▶ _What is being asked_:
Each record below should appear again exactly as written.

-- Supplied records follows --

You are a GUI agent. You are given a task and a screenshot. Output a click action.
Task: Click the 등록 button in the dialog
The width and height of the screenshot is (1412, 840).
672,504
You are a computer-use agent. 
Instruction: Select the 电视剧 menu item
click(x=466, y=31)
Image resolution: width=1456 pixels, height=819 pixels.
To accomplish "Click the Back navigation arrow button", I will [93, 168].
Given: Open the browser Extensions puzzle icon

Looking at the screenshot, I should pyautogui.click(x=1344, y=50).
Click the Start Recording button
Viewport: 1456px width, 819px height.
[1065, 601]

-- Supplied records concluded --

▶ _Exercise answer_:
You are a GUI agent. You are given a task and a screenshot. Output a click action.
Task: Click the 등록 button in the dialog
The width and height of the screenshot is (1412, 840).
672,504
You are a computer-use agent. 
Instruction: Select the 电视剧 menu item
click(x=466, y=31)
Image resolution: width=1456 pixels, height=819 pixels.
To accomplish "Click the Back navigation arrow button", I will [93, 168].
Given: Open the browser Extensions puzzle icon

Looking at the screenshot, I should pyautogui.click(x=1344, y=50).
Click the Start Recording button
Viewport: 1456px width, 819px height.
[1065, 601]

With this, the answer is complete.